Unfortunately, both Philips and HMV had to withdraw their sets from exhibition by the afternoon of the first day as the cathode ray tubes had failed in both cases. Customers who had purchased these sets were disappointed to discover that their tubes rarely lasted longer than a few weeks (bearing in mind that there was only one hour of television broadcasting each day). By November 1937, Philips decided that it was more economic to buy the sets back rather than keep replacing tubes under warranty, which were becoming harder to source as the demand outstripped supply. (Note: It is not known if Philips paid for the labour costs involved in replacing the tubes. At this time in the UK, consumer law did not require labour costs to be paid, and consequently warranties generally excluded such costs.) No information is available as to how HMV handled the problem.

By 1938, Philips had substantially overcome the shortcomings of the previous cathode ray tube to produce the Philips/Mullard MS11/1 (Note: The '/1' meant that the tube was electrically and optically very similar to the original MS11. However, the latter could not be substituted for the former in the earlier set as the required heater current was larger.) projection tube.
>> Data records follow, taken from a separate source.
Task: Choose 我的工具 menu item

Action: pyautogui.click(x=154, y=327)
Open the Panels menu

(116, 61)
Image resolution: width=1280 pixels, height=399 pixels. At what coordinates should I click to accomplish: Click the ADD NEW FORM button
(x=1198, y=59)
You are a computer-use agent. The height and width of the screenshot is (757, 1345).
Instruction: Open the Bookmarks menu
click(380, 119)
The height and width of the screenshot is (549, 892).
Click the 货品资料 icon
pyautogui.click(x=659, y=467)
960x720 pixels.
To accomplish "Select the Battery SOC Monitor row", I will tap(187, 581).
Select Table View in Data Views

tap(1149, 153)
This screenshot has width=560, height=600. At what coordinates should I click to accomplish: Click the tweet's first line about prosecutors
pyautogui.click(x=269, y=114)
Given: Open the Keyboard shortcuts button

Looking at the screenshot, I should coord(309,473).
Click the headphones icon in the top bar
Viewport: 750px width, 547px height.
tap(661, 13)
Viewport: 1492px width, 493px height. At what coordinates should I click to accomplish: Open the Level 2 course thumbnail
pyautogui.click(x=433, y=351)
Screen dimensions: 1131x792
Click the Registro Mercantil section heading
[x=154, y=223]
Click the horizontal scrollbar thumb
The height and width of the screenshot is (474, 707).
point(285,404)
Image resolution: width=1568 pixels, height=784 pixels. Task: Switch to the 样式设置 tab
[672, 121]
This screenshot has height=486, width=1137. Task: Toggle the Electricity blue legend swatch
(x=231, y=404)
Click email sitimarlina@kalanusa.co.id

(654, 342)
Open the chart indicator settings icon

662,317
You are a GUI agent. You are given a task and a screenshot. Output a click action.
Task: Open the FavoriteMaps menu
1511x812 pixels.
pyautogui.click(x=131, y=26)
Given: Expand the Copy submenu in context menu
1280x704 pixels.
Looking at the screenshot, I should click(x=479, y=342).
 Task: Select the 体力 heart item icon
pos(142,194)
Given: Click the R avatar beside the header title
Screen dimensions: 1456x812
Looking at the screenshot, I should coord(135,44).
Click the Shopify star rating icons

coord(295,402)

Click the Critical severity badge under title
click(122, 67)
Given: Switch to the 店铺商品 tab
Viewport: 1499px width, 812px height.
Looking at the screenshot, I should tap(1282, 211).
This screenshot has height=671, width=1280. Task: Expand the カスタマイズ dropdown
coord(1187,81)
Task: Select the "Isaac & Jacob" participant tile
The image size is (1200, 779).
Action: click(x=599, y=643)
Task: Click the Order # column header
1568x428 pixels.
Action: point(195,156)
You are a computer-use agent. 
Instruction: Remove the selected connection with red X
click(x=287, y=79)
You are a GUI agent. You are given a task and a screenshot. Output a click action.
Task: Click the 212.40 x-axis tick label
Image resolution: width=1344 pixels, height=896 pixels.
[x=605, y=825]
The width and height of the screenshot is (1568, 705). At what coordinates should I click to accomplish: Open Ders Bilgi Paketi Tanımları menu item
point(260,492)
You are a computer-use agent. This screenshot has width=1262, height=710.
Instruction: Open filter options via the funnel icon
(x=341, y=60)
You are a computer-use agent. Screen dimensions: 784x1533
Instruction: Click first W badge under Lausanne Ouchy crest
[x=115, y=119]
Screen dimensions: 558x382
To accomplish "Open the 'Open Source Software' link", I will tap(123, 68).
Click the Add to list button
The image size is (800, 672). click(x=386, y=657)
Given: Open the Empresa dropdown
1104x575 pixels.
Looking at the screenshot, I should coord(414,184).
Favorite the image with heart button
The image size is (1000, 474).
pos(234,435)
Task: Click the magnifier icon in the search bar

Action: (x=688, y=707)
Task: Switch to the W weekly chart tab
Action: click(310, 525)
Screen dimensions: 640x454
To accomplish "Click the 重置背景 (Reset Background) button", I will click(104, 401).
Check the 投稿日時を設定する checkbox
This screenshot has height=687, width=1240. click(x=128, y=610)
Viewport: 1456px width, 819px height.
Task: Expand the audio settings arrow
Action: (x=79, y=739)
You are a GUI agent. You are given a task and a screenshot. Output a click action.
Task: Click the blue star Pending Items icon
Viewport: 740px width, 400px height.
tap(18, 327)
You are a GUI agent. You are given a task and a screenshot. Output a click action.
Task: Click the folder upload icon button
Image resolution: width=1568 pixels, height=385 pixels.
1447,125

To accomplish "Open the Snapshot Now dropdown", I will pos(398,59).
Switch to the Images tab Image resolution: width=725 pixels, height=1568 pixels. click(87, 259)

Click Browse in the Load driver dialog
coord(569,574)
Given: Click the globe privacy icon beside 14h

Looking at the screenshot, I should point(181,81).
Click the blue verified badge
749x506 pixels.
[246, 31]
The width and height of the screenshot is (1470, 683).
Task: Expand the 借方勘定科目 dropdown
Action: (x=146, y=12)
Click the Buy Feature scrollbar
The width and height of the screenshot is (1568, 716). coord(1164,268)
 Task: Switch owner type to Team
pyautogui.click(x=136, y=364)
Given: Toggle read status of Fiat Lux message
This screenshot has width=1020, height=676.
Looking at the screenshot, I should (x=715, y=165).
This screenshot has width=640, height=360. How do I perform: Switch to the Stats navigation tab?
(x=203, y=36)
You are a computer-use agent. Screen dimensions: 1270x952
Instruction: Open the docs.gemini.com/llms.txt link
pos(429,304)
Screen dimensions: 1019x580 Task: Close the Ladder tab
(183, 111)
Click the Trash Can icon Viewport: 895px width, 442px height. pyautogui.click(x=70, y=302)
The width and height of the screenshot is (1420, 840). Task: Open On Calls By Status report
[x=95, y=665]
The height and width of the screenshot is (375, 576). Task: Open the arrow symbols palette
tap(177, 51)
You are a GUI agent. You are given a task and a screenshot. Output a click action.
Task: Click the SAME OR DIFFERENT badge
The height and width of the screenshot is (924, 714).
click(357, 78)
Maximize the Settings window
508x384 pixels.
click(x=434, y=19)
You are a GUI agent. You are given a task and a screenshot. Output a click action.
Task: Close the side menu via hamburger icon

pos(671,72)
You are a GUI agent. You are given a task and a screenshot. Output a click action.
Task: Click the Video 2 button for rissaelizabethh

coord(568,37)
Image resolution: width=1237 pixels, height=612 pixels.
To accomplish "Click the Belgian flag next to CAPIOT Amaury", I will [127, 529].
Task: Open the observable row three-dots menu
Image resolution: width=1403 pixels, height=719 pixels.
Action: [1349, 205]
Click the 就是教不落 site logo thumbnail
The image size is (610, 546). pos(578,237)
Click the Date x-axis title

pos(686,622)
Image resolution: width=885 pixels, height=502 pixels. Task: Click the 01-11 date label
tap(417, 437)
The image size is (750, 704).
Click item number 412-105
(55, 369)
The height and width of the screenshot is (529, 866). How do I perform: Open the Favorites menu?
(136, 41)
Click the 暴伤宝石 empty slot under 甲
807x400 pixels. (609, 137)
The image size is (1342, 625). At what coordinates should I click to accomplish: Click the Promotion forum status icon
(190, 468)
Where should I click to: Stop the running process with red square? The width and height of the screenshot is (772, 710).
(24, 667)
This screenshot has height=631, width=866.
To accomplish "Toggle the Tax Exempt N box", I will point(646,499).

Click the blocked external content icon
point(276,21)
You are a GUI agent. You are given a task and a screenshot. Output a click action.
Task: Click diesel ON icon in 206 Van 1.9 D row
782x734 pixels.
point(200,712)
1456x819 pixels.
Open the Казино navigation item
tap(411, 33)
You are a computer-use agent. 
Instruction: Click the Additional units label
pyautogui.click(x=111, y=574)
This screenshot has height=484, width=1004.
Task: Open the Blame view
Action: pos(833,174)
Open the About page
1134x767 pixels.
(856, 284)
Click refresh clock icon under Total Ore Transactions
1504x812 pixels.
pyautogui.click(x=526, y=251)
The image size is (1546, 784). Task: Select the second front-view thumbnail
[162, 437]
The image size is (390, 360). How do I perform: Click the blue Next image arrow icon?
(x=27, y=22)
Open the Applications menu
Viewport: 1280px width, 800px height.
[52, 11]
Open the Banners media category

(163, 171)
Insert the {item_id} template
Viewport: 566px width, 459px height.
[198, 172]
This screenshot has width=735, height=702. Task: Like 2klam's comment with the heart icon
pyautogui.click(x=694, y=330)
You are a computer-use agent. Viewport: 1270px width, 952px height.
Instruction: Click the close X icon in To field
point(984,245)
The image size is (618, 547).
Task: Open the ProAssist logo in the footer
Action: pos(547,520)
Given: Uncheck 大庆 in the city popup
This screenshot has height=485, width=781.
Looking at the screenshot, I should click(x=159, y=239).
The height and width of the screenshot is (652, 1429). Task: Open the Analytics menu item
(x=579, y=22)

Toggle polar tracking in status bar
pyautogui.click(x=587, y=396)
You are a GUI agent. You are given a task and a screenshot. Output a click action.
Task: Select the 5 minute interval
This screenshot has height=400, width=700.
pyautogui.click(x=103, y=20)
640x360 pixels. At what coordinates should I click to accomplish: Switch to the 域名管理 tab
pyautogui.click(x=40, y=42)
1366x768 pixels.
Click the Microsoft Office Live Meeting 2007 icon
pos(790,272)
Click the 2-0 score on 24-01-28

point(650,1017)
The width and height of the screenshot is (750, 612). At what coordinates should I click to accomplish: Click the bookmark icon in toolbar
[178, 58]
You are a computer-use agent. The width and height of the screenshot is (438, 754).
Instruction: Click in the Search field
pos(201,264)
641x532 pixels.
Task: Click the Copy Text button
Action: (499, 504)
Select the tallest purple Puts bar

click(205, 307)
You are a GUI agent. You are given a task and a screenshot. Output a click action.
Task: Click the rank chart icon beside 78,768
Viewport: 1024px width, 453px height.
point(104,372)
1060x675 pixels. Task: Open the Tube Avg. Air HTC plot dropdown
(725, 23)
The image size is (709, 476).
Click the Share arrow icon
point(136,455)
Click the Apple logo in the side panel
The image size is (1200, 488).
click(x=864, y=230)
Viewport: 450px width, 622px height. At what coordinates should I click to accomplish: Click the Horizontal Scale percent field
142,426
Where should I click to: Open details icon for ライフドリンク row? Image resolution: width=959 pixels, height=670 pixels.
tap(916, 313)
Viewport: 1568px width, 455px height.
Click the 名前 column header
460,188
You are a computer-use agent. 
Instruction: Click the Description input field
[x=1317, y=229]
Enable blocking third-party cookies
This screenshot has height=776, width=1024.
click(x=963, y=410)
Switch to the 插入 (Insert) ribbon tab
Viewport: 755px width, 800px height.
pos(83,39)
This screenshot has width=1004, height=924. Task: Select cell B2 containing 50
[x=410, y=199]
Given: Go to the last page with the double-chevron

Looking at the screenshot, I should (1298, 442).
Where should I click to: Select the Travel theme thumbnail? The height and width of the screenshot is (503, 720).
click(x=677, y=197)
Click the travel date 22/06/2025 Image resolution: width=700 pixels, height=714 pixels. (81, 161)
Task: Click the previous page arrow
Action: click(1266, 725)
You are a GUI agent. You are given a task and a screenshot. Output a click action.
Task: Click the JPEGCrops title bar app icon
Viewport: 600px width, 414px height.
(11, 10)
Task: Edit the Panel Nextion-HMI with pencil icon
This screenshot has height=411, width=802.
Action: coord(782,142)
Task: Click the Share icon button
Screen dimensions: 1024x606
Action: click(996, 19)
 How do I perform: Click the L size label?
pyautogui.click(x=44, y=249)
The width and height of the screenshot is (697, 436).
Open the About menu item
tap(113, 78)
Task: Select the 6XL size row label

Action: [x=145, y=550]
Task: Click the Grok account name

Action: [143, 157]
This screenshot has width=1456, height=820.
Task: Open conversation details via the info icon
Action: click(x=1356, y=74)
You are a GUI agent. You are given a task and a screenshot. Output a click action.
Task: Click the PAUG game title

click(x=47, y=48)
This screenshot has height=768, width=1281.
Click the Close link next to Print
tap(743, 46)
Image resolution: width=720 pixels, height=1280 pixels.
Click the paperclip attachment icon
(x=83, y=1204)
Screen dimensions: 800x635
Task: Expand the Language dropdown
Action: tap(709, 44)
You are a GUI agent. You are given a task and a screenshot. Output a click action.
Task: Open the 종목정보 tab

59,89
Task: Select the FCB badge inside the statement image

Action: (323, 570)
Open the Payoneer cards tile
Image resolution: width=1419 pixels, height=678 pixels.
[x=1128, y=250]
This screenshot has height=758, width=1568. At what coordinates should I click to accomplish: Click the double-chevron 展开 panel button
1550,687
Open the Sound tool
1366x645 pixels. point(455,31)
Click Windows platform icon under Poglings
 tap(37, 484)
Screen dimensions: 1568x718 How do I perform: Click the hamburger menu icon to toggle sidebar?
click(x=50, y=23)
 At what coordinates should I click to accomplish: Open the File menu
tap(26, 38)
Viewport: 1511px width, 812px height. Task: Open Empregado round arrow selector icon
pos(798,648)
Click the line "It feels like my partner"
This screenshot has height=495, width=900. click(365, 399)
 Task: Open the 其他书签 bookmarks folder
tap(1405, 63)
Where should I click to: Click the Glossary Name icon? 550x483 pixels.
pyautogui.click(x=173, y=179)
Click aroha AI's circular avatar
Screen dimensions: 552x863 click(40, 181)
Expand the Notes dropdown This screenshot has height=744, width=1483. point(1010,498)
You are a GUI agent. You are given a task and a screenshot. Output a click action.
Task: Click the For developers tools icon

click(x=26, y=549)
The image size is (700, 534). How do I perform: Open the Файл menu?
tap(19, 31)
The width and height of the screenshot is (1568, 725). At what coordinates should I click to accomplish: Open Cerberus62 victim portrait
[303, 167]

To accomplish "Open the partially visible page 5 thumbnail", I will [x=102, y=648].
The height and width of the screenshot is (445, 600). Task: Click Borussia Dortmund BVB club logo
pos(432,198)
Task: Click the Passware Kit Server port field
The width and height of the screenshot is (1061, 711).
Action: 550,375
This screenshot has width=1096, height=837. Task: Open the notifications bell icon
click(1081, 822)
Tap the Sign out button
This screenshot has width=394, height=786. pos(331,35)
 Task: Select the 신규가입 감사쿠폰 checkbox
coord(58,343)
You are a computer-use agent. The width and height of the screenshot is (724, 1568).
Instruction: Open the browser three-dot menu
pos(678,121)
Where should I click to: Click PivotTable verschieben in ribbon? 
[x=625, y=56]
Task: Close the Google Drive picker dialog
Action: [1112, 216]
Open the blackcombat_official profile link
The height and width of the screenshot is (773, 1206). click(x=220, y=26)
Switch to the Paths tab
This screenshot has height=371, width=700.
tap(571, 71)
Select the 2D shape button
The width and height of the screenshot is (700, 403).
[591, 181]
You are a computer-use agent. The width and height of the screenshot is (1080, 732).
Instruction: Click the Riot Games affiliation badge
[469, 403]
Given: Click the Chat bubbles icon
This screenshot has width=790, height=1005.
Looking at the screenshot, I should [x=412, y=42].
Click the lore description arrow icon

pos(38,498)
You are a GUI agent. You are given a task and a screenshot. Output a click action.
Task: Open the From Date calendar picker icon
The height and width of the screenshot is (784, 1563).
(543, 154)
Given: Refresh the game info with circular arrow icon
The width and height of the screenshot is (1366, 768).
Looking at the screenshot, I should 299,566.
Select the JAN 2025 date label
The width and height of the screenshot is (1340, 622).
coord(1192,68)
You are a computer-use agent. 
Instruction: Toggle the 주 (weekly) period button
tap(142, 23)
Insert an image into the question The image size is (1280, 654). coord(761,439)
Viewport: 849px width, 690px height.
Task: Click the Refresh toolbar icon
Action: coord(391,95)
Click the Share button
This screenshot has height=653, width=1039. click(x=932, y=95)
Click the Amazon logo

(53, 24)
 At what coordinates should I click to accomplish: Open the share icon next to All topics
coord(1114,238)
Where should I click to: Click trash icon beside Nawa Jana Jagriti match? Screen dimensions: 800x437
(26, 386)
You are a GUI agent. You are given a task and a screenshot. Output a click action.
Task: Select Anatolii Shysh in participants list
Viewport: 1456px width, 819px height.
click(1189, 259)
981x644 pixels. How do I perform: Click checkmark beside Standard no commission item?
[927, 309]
This new tube was basically similar but had a larger cathode that required more heater power which was able to support a higher beam current. (Note: Even though the maximum beam current was specified as 2mA, this did represent a power of 50 watts at 25,000 volts.) This new tube retained the green phosphor screen of the earlier tube. The television set also had a smaller 21 inch screen which was roughly three quarters of the area of the previous year's model which meant that the tube did not have to be driven so hard. Purchasers of this later model only got to use it for a year or less as television broadcasting was suspended in 1939 for the duration of the Second World War. Both models of the television had a problem in that the high accelerating voltage on the tube meant that it produced substantial X-radiation. This was not widely looked at as a concern in the 1930s. (Note: At the time, the necessary equipment to produce X-rays at home along with the ability to take photographs was freely available to buy in 1938 - from all good toyshops) Fortunately most of this radiation passed through the bottom of the set from the downward pointing tube.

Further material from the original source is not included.